For those of you who are waiting for bar results, I wish you the very best of luck! In less than 24 hours you will learn whether you have passed the California bar exam!

I want to thank all who have written in and who have made comments on this blog. I am very thankful for your following and appreciate your feedback and support. The blog has received over 270,00 views . . . thank you for reading and for spreading the word.

I want to address some of the common questions and concerns I receive around this time of year.

1. If I fail the bar exam, will I get my scores right away?  (Note, I have written extensively about “what to do if you fail the bar exam” and will do so again. You can search this blog for earlier posts that provide advice on what to do in the event you fail the exam). If you fail the bar exam you will not get your scores immediately. However, the bar examiners will send you your scores via regular mail right away. Most examinees receive their scores by the following Monday or Tuesday after bar results are released. The only information you will receive from the state bar website’s pass list is whether you are on the list or not. If you passed you will know because you will see your name and will be told that your name “appears on the pass list”. If you do not pass the exam, you will essentially only be told that “your name does not appear on the pass list” (this is the message that a person receives on the state bar website at if they have not passed). This leads me to the next commonly asked question . . .

> **Dataset excerpt**
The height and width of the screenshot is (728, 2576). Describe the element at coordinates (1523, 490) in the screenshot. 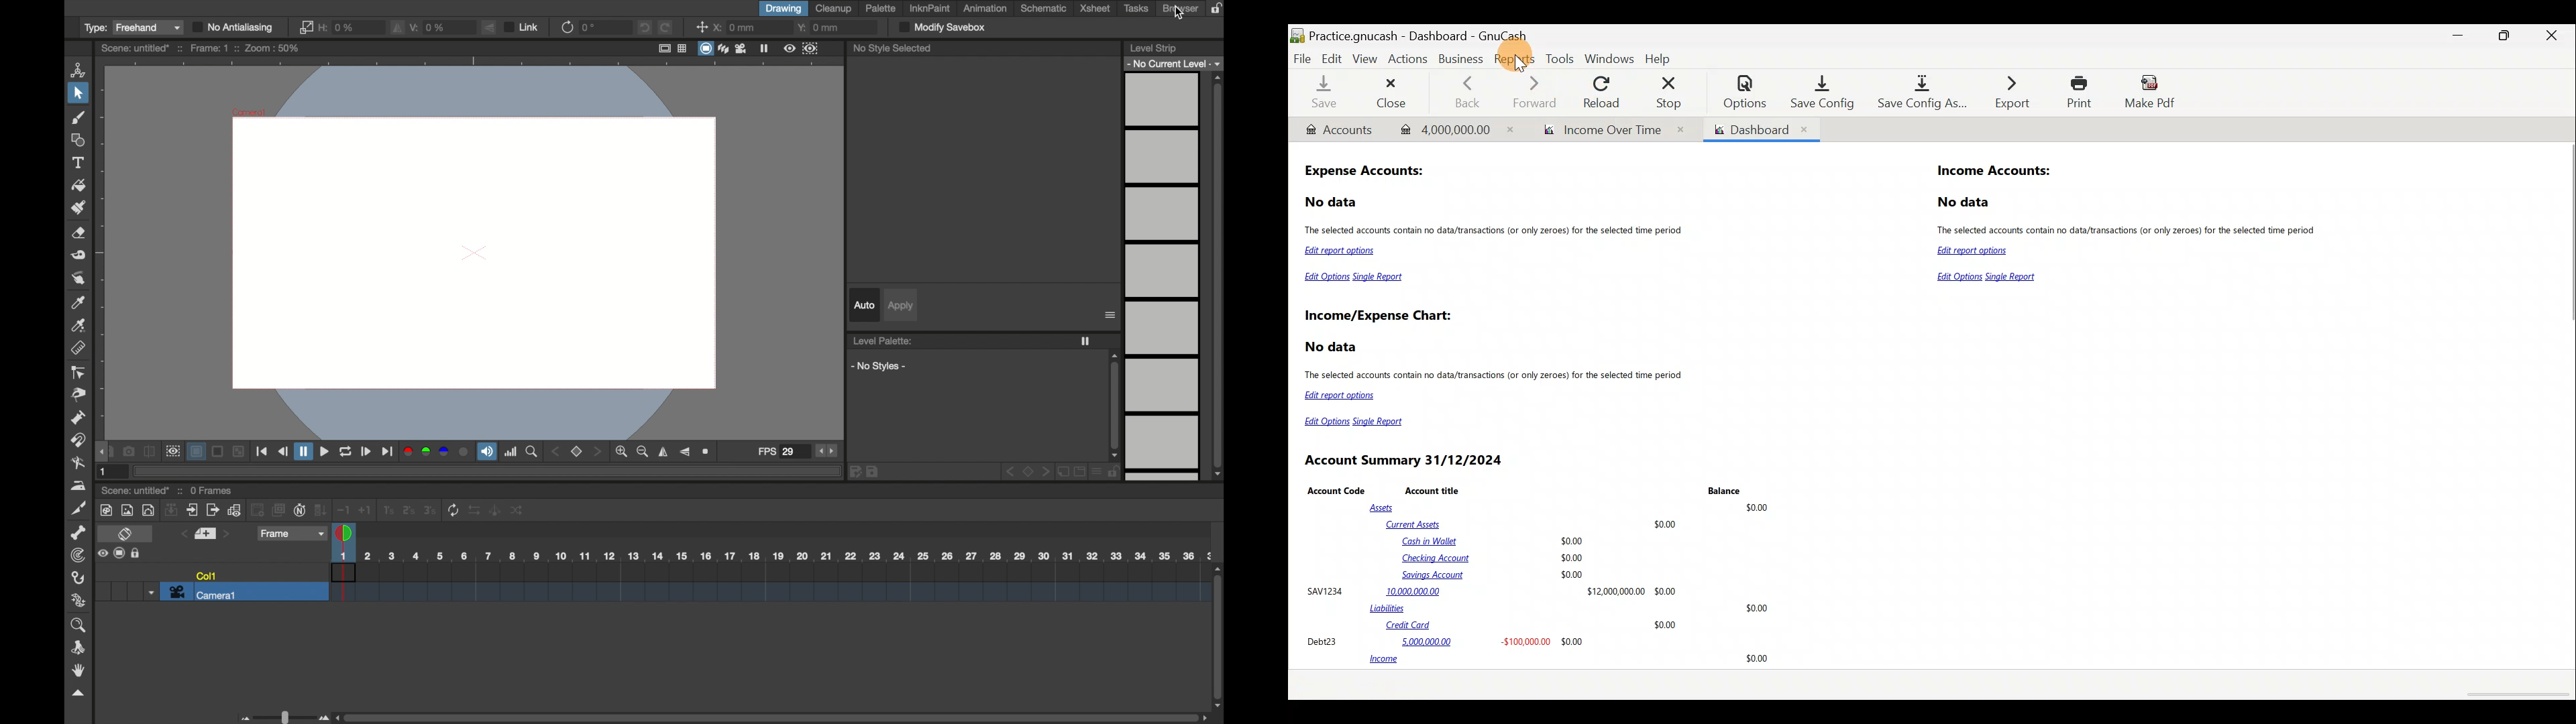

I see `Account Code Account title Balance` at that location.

> **Instruction 1**
Please answer these questions about the bar exam post:
(a) Within how many hours will readers learn whether they passed the California bar exam?
(b) By which days do most examinees who fail receive their scores by mail?
(c) What message does a person see on the state bar website if they have not passed?
> **Instruction 2**
List every phrase that the bar exam post sets in quotation marks.

> **Correct answer 1**
(a) Less than 24 hours.
(b) By the following Monday or Tuesday after bar results are released.
(c) "your name does not appear on the pass list"

> **Correct answer 2**
- "what to do if you fail the bar exam"
- "appears on the pass list"
- "your name does not appear on the pass list"